Reporting the domain the first thing to do is see the whois of the domain this will tell us who the domain provider is, and then it can be reported directly to their abuse email address.

Phishing isn't new on YouTube and we've seen more aggressive solutions previously in comment sections powered by bots spamming links to external websites, Telegram Numbers and more impersonating the creator. The Verge covered this a while back over the frustrations experienced by YouTubers.

While this has reduced significantly some still slip through the cracks of YouTube's Spam Bot Detection System. This type of scam we're seeing has likely been operating for a very long time rarely gaining traction.

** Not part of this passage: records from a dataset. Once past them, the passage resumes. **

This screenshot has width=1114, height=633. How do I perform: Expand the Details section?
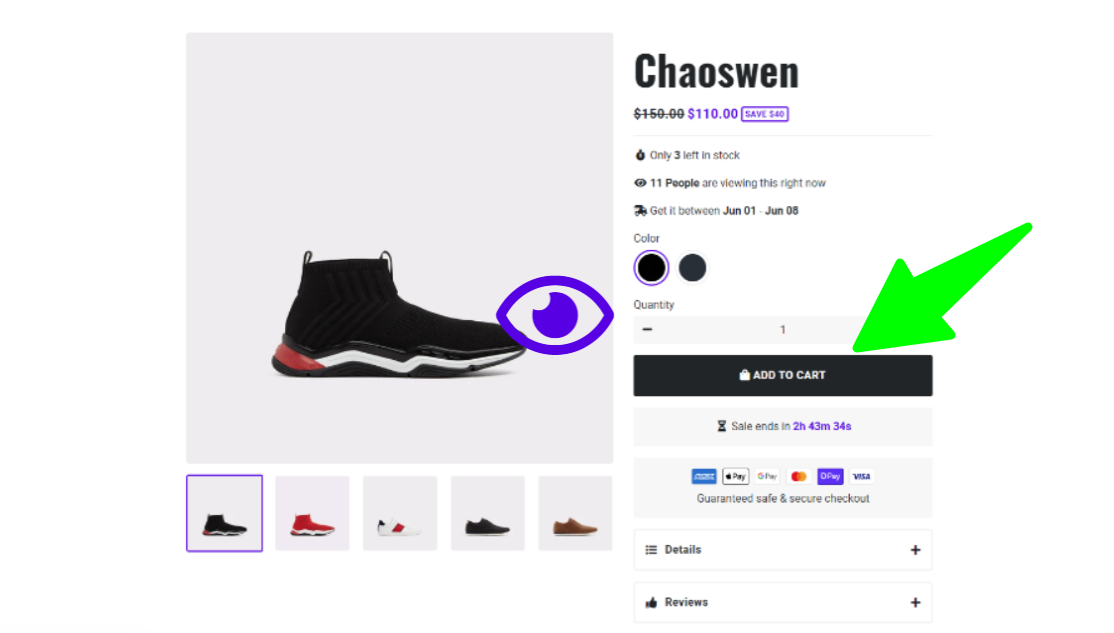click(x=782, y=550)
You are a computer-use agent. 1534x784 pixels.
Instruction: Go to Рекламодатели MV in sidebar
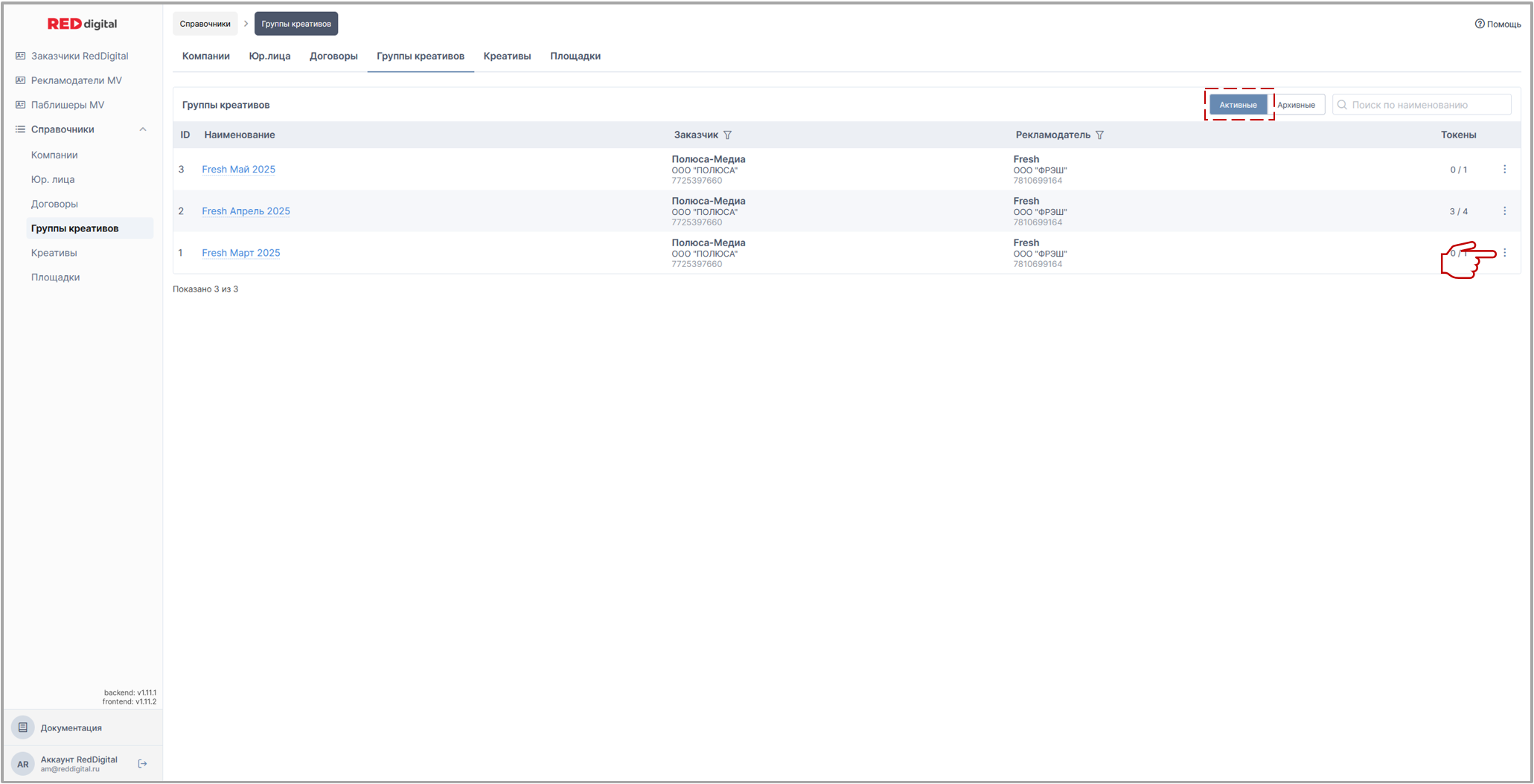76,80
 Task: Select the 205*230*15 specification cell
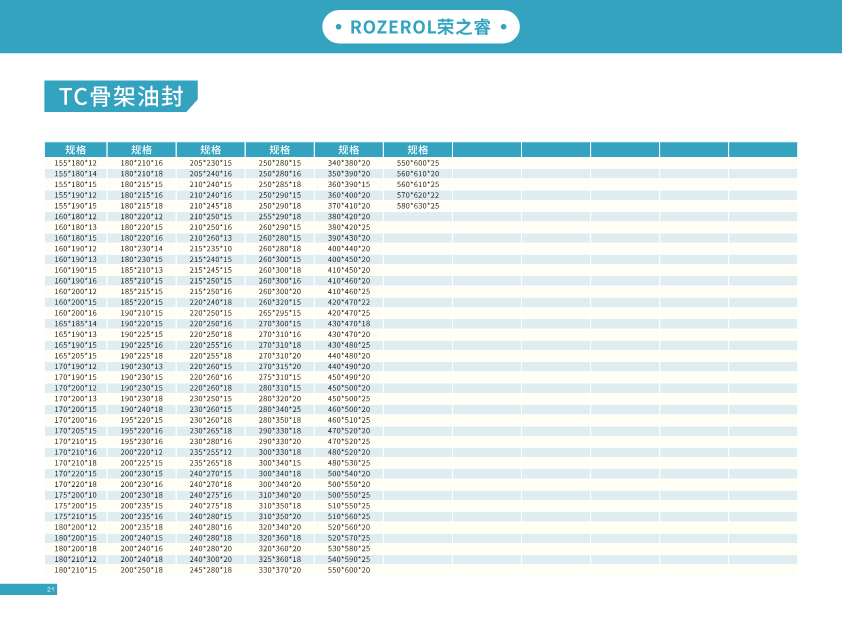coord(211,162)
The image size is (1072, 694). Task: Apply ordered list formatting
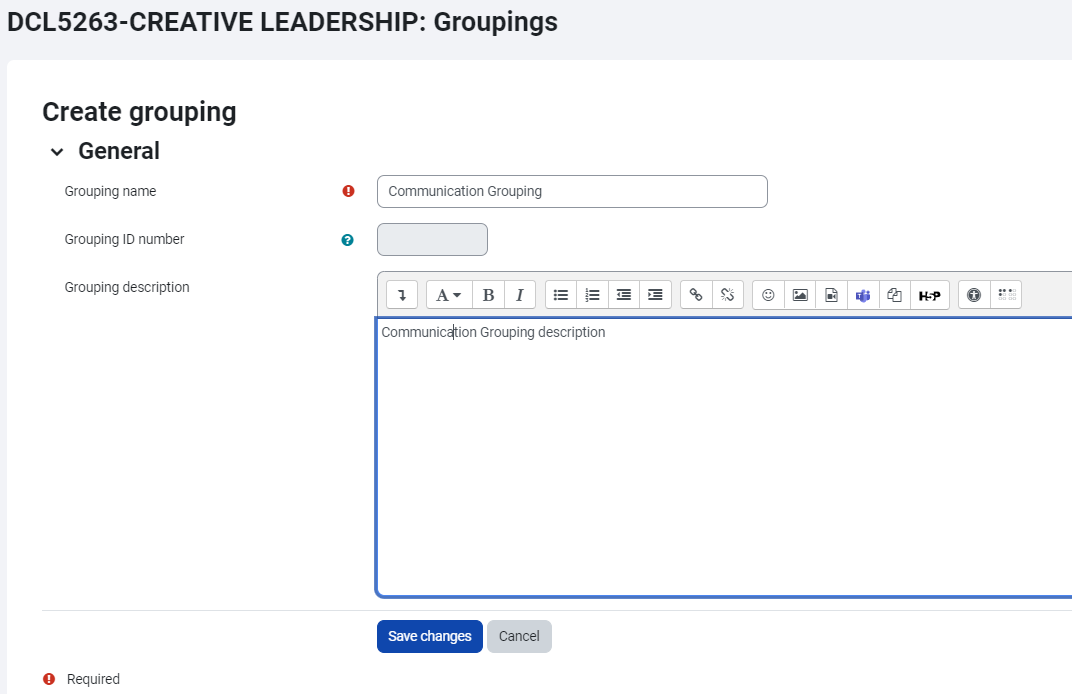point(592,294)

General advice on phishing is to avoid clicking on the links and avoid entering any information such as logins or similar as this is the point of the scam. Information will lead to account takeovers and more. Learn more about implementing better authentication practices using 2FA.

This continues to be an ongoing battle of reporting the ads, and the videos and directly reporting each domain listed. It's unrealistic to say we could catch them all but we can try to reduce any we come across.

The major problem we are facing now is the introduction of AI making it easier to establish scams, in comparison, this phishing scam is minuscule in the range of AI Videos floating on the internet. The good thing is YouTube is investing more. to potentially reduce the amount of AI-generated content-promoting scams read more on 404Media.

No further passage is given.